I wasn’t scared. I was merely frightened half to death.
“Surprised, Carr? You shouldn’t be.” Slyker was sitting back like an amiable schoolteacher and gently wagging the shears as if they were a ruler. “Streamlined unobtrusiveness and remote control are the essence of our times, especially in medical furniture. The buttons on my desk can do more than that. Hypos might slip out—hardly hygienic, but then germs are overrated. Or electrodes for shock. You see, restraints are necessary in my business. Deep mediumistic trance can occasionally produce convulsions as violent as those of electroshock, especially when a ghost is cut. And I sometimes administer electroshock too, like any garden-variety head-shrinker. Also, to be suddenly and firmly grabbed is a profound stimulus to the unconscious and often elicits closely-guarded facts from difficult patients. So a means of making my patients hold still is absolutely necessary—something swift, sure, tasteful, and preferably without warning.
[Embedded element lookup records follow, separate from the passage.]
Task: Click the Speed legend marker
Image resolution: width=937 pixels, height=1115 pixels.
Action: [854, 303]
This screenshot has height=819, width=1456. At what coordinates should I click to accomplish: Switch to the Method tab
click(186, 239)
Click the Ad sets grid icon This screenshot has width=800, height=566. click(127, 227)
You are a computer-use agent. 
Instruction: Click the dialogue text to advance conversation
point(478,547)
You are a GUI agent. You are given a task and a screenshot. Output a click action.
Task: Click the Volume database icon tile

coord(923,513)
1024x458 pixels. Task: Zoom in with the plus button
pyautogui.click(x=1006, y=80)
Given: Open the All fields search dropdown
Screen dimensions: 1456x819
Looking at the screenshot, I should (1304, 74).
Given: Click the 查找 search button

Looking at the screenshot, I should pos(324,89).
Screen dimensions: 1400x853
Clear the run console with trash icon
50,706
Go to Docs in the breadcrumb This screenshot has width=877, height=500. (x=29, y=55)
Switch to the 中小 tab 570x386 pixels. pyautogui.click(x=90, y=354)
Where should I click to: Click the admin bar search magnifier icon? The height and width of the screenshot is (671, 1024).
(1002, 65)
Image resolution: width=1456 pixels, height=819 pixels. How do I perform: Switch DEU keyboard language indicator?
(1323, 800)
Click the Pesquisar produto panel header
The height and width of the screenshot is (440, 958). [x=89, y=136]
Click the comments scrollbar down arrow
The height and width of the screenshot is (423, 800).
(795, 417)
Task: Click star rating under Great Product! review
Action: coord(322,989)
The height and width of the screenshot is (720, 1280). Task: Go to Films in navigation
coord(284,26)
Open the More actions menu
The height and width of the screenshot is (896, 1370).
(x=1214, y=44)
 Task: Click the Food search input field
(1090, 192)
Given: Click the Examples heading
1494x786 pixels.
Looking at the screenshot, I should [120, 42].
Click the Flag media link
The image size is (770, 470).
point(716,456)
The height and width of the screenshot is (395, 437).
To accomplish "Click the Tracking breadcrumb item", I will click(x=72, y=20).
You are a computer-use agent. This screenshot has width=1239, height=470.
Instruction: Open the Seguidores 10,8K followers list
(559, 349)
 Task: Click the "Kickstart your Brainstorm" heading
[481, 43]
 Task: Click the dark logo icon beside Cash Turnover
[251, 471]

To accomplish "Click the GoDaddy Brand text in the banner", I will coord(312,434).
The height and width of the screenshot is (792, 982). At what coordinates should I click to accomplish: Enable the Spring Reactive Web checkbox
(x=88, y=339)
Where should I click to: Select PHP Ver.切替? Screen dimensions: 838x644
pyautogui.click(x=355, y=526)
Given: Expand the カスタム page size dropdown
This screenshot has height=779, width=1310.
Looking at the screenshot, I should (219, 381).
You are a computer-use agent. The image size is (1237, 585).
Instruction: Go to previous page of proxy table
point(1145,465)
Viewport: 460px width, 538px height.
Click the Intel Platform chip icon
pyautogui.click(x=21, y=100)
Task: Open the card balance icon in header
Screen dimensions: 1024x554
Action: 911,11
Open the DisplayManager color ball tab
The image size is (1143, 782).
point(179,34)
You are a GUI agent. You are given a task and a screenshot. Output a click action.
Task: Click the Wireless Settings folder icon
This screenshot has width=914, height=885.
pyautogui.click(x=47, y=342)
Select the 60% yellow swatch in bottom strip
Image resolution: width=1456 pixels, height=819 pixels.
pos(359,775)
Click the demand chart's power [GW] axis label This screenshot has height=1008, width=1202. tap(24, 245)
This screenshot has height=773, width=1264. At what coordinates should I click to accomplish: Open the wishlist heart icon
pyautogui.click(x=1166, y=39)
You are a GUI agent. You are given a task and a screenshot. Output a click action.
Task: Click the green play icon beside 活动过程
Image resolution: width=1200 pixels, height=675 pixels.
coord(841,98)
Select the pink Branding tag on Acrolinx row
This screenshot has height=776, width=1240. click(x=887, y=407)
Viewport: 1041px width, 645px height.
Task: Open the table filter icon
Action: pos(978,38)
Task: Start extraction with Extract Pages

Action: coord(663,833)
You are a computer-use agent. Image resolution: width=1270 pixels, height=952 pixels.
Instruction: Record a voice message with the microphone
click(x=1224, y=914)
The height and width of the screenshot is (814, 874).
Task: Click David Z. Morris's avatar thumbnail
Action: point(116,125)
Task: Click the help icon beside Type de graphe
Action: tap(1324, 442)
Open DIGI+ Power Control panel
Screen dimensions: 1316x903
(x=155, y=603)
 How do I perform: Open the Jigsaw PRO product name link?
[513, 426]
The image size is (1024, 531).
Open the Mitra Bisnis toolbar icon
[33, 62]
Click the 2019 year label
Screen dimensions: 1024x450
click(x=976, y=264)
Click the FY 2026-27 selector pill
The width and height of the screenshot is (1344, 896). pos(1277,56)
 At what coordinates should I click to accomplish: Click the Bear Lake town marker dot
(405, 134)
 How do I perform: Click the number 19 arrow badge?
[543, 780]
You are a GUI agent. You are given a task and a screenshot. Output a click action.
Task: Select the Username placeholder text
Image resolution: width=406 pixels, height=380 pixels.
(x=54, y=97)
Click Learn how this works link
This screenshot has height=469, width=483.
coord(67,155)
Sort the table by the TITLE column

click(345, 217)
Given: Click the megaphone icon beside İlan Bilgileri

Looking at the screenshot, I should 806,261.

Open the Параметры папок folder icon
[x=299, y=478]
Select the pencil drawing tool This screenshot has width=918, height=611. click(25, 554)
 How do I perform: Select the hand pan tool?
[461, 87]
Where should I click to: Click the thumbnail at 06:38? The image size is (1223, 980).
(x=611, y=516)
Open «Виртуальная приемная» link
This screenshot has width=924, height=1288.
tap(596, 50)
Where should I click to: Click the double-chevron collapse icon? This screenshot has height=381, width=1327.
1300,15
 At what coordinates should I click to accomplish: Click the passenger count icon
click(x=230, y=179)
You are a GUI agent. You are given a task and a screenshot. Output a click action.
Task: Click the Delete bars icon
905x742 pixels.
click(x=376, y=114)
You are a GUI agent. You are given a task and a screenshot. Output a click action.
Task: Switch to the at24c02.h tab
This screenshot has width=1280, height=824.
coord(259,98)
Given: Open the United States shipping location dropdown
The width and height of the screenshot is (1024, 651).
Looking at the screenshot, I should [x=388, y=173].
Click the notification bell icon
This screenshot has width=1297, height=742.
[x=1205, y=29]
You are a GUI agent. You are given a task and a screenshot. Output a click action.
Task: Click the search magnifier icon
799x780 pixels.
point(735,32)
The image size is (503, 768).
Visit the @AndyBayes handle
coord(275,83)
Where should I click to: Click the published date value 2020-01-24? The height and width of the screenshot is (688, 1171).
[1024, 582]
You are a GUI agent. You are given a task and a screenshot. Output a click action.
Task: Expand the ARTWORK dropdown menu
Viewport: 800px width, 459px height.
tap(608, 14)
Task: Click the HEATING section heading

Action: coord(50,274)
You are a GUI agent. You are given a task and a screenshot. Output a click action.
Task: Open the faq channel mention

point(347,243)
You’d be surprised, Carr, at the situations in which I’ve been forced to activate those restraints. This time I prodded you to see just how dangerous you were. Rather to my surprise you showed yourself ready to take physical action against me. So I pushed the button. Now we’ll be able to deal comfortably with Jeff Crain’s problem . . . and yours. But first I’ve a promise to keep to you. I said I would show you one of Evelyn Cordew’s ghosts. It will take a little time and after a bit it will be necessary to turn out the lights.”
“Dr. Slyker,” I said as evenly as I could, “I—”
“Quiet! Activating a ghost for viewing involves certain risks. Silence is essential, though it will be necessary to use—very briefly—the suppressed Chaikovsky music which I turned off so quickly earlier this evening.” He busied himself with the hi fi for a few moments. “But partly because of that it will be necessary to put away all the other folders and the four ghosts of Evvie we aren’t using, and lock the file drawers. Otherwise there might be complications.”
I decided to try once more. “Before you go any further, Dr. Slyker,” I began, “I would really like to explain—”
He didn’t say another word, merely reached back across the desk again. My eyes caught something coming over my shoulder fast and the next instant it clapped down over my mouth and nose, not quite covering my eyes, but lapping up to them—something soft and dry and clinging and faintly crinkled-feeling. I gasped and I could feel the gag sucking in, but not a bit of air came through it. That scared me seven-eighths of the rest of the way to oblivion, of course, and I froze. Then I tried a very cautious inhalation and a little air did seep through. It was wonderfully cool coming into the furnace of my lungs, that little suck of air—I felt I hadn’t breathed for a week.